It would have been obvious to one of ordinary skill in the art before the effective filing date to have incorporated the teachings of Vanhoucke’s system into the combination of El-Yaniv, Loroch, Randloev, and Vanhoucke’s system by using fixed-point computations with a motivation to represent activations “as unsigned integers without much concern for scaling” (Vanhoucke p. 5, § 4).
However, the combination of El-Yaniv, Loroch, Randloev, and Vanhoucke does not explicitly teach: a bias addition operation configured to receive an output of the convolution operation and biases, a first multiplying operation configured to receive an output of the bias addition operation and the first scale factor, an activation operation configured to receive an output of the first multiplier operation, a second multiplying operation configured to receive an output of the activation operation and the second scale factor, and a quantization operation configured to receive an output of the second multiplying operation.
But Sung teaches: a bias addition operation configured to receive an output of the convolution operation and biases, (Sung Fig. 9B reproduced/annotated below, first summation)
a first multiplying operation configured to receive an output of the bias addition operation and the first scale factor, (Sung Fig. 9B, first quantizer 931)
an activation operation configured to receive an output of the first multiplier operation, (Intra-frame prediction 932. Sung para. 52 recites a code-excited linear prediction, which can be interpreted as an activation predicting future values linearly based on past values - see para 137, “According to Fig. 9B... is used")
a second multiplying operation configured to receive an output of the activation operation and the second scale factor, and (Sung Fig. 9B, first quantizer 931)
a quantization operation configured to receive an output of the second multiplying operation. (Sung Fig. 9B, second quantizer 933)

    PNG
    media_image5.png
    516
    1247
    media_image5.png
    Greyscale

Sung, Figure 9B
Sung is in the field of endeavor of quantizing error vectors.  Therefore, it would have been obvious to one of ordinary skill in the art before the effective filing date of the claimed invention to have incorporated the teachings of Sung’s system into the combination of El-Yaniv, Loroch, Randloev, and Vanhoucke’s system by performing the above operations, with a motivation to achieve quantization by the first and second multiplication operations in 931 “irrespective of whether the second quantizer 933 exists or not” (Sung ¶ [0158]: (The above intra-frame prediction procedure of each embodiment… may be applied irrespective of whether the second quantizer 933 exists or not.”)

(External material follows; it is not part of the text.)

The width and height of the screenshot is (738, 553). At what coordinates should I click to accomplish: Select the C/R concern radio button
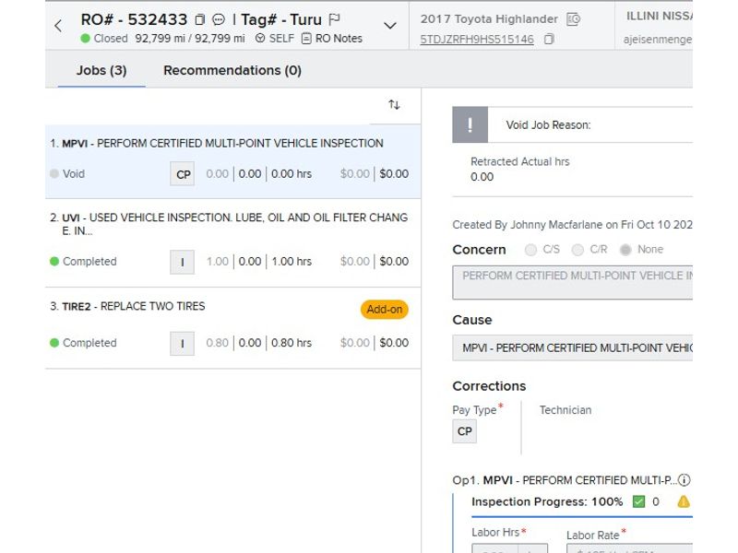[x=577, y=250]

Regarding claim 7, the combination of El-Yaniv, Loroch, Randloev, Vanhoucke and Sung teaches: The method of claim 5, 
Further, Vanhoucke teaches: wherein the weights are fixed-point weights. (Vanhoucke teaches on P. 5, § 4: Fixed-point implementation: “There are several properties of neural networks that make them prime candidates for a fixed-point implementation”)

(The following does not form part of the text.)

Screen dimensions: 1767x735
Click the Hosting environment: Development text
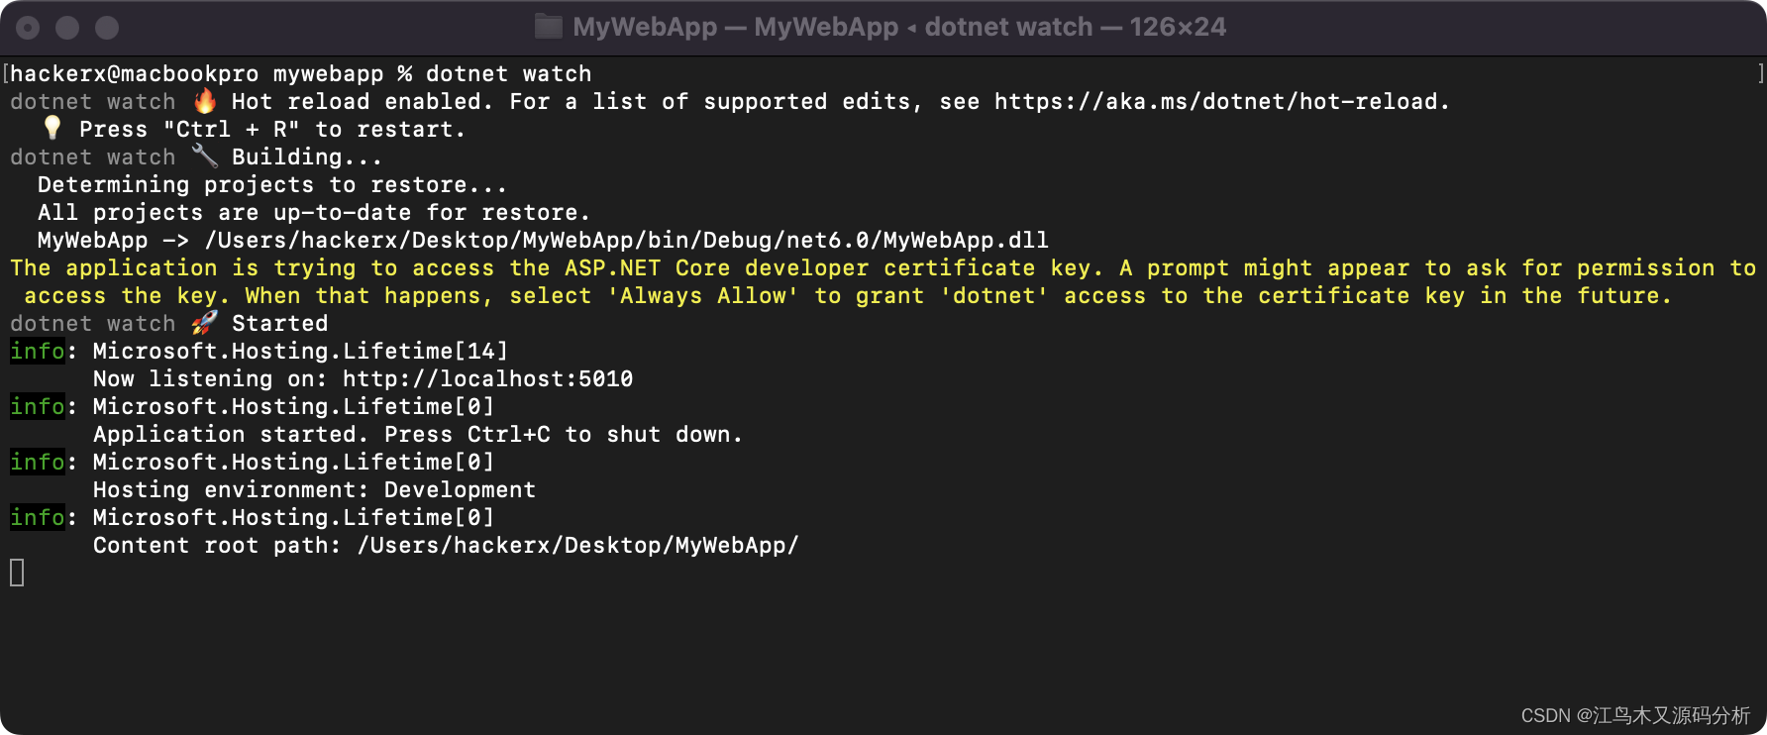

Regarding claim 8, the combination of El-Yaniv, Loroch, Randloev, Vanhoucke and Sung teaches: The method of claim 5, 
However, the combination of El-Yaniv, Loroch, Randloev, Vanhoucke and Sung does not explicitly teach: wherein the first scale factor is a product of the weight scaling factor and the activation scaling factor.
But Vanhoucke teaches: wherein the first scale factor is a product of the weight scaling factor and the activation scaling factor. (Vanhoucke teaches an 8-bit weight scaling factor on P. 5, §4.1, para. 2: “Weights are scaled by taking their maximum magnitude in each layer and normalizing them to fall in the [−128, 127] range.” Vanhoucke also teaches an 8-bit activation scaling factor on P. 5, §4.1, para. 2: “…which a fast, approximate sigmoid implementation then maps to an 8-bit probability.” The first scale factor is interpreted as the sigmoid output, which is a product of the weight and activation scaling factors.)
	Therefore, it would have been obvious to one of ordinary skill in the art before the effective filing date of the claimed invention to have incorporated the teachings of Vanhoucke’s system into the combination of El-Yaniv, Loroch, Randloev, Vanhoucke and Sung’s system by multiplying the weight and scaling factors with a motivation to represent activations “as unsigned integers without much concern for scaling” (Vanhoucke p. 5, § 4).

Regarding claim 9, the combination of El-Yaniv, Loroch, Randloev, Vanhoucke and Sung teaches: The method of claim 5, 
Further, Vanhoucke teaches: wherein the activation operation is a non-linear activation function. (Vanhoucke teaches a sigmoid activation operation, which is non-linear)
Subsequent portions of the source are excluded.